Page MenuHomePhabricator

Update coastline data in OSM postgres db (osmdb.eqiad.wmnet)
Closed, ResolvedPublic

Description

The gis database containing the OSM "render" database contains an extra table with coastline data. This table is in need of an update (see also https://github.com/dschwen/wikiminiatlas/issues/19)

I'll paste a bit of background info (from an email from @Apmon) into the next comment.

I suggest renaming the current coastline table, doing a fresh import into a new table names 'coastlines' and testing if it works. I think my tool will be the only one affected (possibly the labs osm tile servers and I do not know which server the production stuff uses...).
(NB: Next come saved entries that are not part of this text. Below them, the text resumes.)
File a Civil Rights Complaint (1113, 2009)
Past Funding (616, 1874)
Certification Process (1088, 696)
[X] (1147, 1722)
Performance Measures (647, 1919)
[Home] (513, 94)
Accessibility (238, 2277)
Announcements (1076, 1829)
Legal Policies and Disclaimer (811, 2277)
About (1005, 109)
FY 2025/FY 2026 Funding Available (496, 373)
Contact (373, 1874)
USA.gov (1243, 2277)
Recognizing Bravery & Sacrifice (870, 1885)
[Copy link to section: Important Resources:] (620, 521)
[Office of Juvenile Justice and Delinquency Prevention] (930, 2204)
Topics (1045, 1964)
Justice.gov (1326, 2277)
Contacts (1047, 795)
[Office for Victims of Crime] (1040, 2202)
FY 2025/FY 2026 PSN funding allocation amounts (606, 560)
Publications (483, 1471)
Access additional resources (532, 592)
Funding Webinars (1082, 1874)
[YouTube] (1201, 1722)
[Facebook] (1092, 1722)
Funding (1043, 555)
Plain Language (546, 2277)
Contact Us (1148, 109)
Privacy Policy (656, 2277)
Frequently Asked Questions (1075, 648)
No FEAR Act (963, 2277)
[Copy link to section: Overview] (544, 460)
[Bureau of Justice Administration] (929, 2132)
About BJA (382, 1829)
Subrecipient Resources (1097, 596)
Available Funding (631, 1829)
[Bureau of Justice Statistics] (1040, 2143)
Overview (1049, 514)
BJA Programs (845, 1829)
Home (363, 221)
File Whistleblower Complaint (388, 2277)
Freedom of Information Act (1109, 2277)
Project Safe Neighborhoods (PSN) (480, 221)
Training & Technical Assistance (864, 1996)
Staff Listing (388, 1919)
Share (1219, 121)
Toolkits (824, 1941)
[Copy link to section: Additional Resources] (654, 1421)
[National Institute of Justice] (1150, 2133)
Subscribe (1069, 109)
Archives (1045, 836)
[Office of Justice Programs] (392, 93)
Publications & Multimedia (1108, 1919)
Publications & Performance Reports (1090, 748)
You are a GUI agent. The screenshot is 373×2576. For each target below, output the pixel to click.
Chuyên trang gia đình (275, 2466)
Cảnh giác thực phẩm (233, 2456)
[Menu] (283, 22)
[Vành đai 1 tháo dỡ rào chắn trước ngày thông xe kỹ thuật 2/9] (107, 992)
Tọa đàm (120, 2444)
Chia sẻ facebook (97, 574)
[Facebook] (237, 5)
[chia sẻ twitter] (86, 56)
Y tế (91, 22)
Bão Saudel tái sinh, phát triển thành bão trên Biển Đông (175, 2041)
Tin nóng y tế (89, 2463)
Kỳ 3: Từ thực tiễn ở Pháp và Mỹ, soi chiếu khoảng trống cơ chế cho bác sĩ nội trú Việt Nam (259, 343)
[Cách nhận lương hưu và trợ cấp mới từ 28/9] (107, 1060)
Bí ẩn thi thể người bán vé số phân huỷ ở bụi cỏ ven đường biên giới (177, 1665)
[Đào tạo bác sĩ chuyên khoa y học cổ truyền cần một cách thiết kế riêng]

Maybe importing into a separate DB and switching once teh import is complete is teh better solution.

Event Timeline

Restricted Application added subscribers: Zppix, Aklapper. · View Herald Transcript

We are currently importing OSM data without the -K|--keep-coastlines switch. I.e. the main tables do NOT contain any coastline data. Instead we are using postprocessed coastline data in a special table. HOWEVER this data is not automatically updated, and probably hasn't been updated in about two years at all!

Following is an excerpt from an email from Kai Krueger (Apmon):
(I think this is of a technical documentation nature so that publishing this excerpt should not be problematic)

If I remember correctly, last time we did a slightly different process
to import those coastlines than to use osm2pgsql.

The coastlines in OSM consist of thousands of individual "ways" and they
are quite difficult to work with in their raw format. It is hard to say
what is and isn't land or sea, as they are linear features and don't
form closed polygons.

Using the -K feature of osm2pgsql would only give you the raw linear
coastlines.

For this reason the typical (mapnik based) map rendering process doesn't
use the coastlines from the postgres database (which is the reason they
aren't imported by default). Instead, there is an extra "coast line"
process periodically extracting the raw coastlines from the planet file
which then cleans them up, tries to correct any minor problems using
heuristics and turns them into more manageable polygons. This process
can take several hours it self.

I think the current source for those processed coast line shape files
are at http://openstreetmapdata.com/data/coastlines .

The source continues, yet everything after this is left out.